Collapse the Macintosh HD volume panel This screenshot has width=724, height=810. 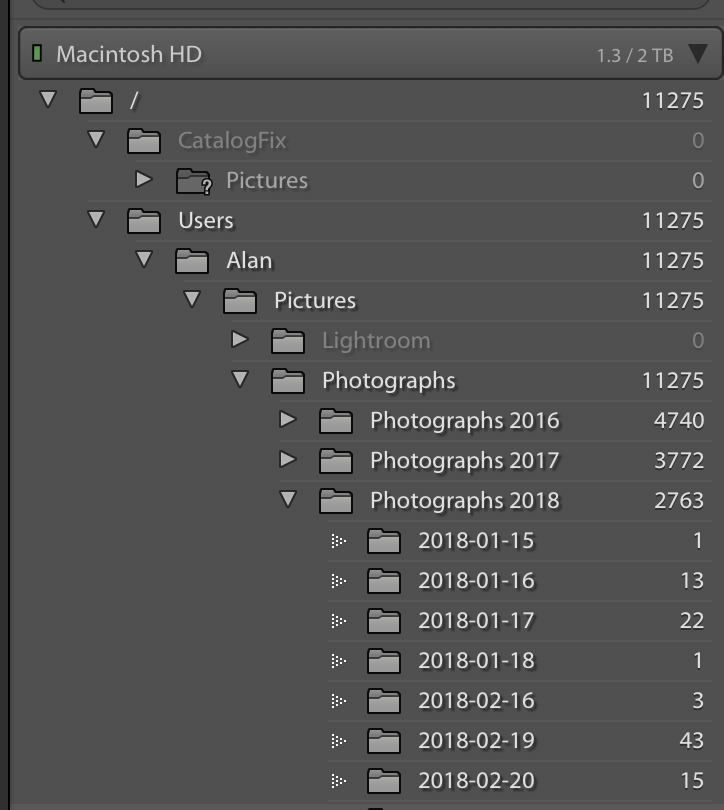(698, 54)
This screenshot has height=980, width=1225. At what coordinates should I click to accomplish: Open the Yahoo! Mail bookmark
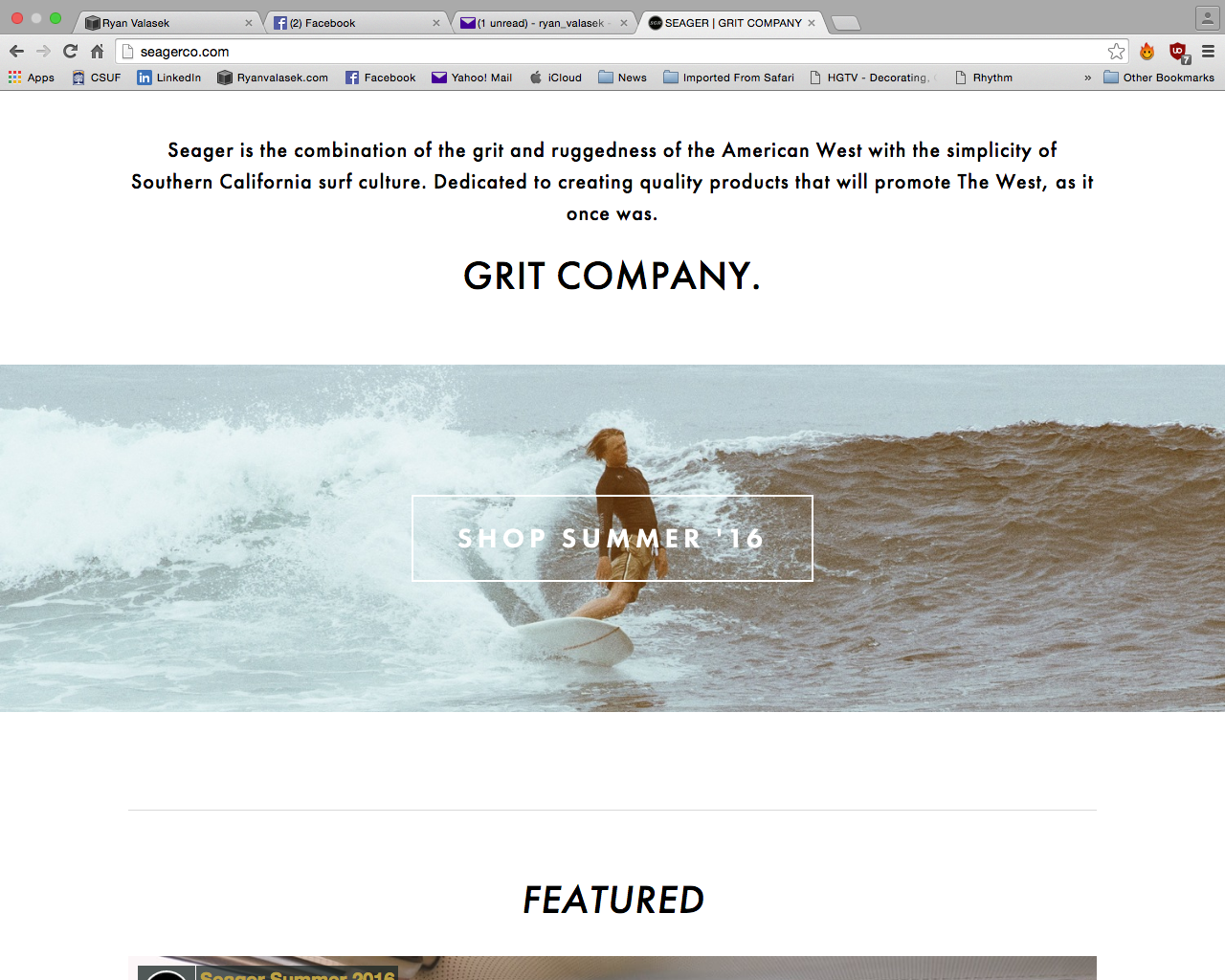[x=472, y=78]
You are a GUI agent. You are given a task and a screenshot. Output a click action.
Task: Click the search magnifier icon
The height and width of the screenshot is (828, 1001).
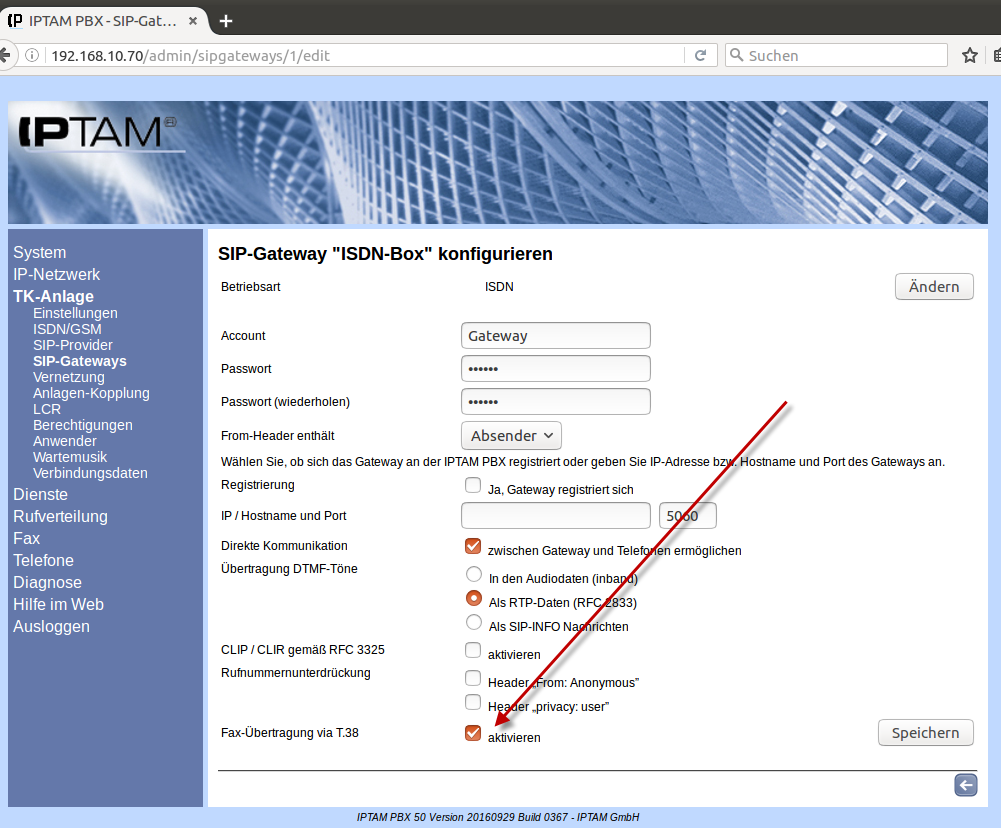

◆ ◆ ◆ ◆ ◆ ◆ ◆

PROBLEM: Each line from the one that holds "Task: Click the search magnifier icon" through the final line of the data must be retyped exactly; the pictures must not appear.

WRITTEN SOLUTION:
Task: Click the search magnifier icon
The height and width of the screenshot is (828, 1001).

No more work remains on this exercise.